HofiMango_20110407_049_smallMet behulp van een foto van Google Earth en uitleg van een snackhouder komen we via een zandweg aan bij een hek. We kunnen niet verder rijden, maar besluiten na het besturen van de foto van Google Earth en de positie op de GPS dat we vlak bij het meer zijn. Na enige malen roepen om de aandacht van eventuele bewoners te trekken, klimmen we over het hek en inderdaad stuiten we al snel op een groot meer. Dat meer is recent nog ruim groter geweest, want overal vinden we oude waterplanten en aanduidingen op de bomen tot waar het water heeft gestaan. Ook is de grond nog vrij drassig, maar dat deert ons niet echt. Het is een prachtige plek! Er zijn veel libellen, dus Carel is in zijn sas. Ook zijn er veel watervogels en op en net onder het water dansen veel kleine insecten. Kortom de natuur is weer op zijn best.
Vlakbij waar we bij het meer aankomen is er een waterput met katrol om water op te hijsen. Nu niet nodig, maar als het water weer is gezakt is dit waarschijnlijk de plek waar nog lang water te vinden zal zijn.

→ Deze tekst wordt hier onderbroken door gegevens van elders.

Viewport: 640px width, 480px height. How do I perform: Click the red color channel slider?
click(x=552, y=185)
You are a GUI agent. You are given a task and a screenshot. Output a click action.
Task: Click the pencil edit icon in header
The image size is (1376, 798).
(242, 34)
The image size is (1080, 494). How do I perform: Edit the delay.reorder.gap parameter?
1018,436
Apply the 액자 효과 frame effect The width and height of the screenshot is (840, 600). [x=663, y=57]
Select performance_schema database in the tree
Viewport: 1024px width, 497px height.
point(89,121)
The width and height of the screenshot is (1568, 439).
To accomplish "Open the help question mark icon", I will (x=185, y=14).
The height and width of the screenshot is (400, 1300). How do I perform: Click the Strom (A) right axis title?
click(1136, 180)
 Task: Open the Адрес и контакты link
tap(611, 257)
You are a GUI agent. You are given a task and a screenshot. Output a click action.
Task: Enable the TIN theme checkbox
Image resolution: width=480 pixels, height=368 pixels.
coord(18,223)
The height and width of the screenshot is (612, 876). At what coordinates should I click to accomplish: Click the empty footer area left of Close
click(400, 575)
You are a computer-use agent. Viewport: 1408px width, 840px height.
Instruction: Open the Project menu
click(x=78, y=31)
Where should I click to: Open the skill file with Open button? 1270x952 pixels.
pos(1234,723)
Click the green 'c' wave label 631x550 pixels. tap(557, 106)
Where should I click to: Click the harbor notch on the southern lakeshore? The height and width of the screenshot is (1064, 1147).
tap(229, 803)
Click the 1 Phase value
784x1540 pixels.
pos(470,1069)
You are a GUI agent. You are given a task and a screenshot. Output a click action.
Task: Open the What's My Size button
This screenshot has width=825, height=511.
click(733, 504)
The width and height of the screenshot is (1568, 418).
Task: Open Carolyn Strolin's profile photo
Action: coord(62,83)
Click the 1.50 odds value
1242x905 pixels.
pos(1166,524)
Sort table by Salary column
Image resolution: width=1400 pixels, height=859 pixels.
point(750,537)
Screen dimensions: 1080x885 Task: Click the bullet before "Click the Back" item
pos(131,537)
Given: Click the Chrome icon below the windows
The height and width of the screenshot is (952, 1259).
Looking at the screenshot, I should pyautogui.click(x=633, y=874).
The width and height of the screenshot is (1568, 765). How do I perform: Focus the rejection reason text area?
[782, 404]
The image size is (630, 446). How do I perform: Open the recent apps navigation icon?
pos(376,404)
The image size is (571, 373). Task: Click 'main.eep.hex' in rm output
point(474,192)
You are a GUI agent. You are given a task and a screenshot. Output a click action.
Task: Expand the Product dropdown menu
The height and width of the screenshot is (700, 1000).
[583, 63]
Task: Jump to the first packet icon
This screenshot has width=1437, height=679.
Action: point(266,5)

We lopen links om het meer en passeren daarbij een stapelmuur, die niet op de kaart staat, maar wel in de buurt ligt van de grens tussen Roi Domi en Kabayé. We lopen verder tot we bij het uiteinde van het meer komen. Daar besluiten Fred, Michèle en ik verder te gaan rondom het meer en François, Dirk en Carel gaan terug langs dezelfde kant op weg naar de dam.
We steken een aanvoerriviertje over en kunnen vrij gemakkelijk de andere oever van het meer volgen. Daar vinden we ook een ei van een van de watervogels. Niet in een nest, maar gewoon op de grond gelegd.
Bij de dam treffen we elkaar weer. Op de dam loopt een pad, waardoor we gemakkelijk verder kunnen lopen richting de auto's. Daarbij ontdekken we ook, dat we niet zo moeilijk hadden hoeven te doen bij het hek, want er loopt een weg naar de dam, die we hadden kunnen nemen, maar die we in het voorbijrijden niet hebben gezien.

We besluiten nog een kort uitstapje aan de wandeling te koppelen, want Carel wil ons nog een andere dam laten zien, waar we met de auto naar toe kunnen rijden. Hij heeft daar in het recente verleden veel libellen kunnen fotograferen. Het uitstapje is inderdaad de moeite waard, want we worden door iemand, die daar woont, ook nog gewezen op enkele zoetwatergarnalen in het riviertje dat water achter de dam afvoert. Deze garnalen heb ik nog nooit gezien op Curaçao en ik had zeker niet verwacht dat ze zo groot zouden zijn.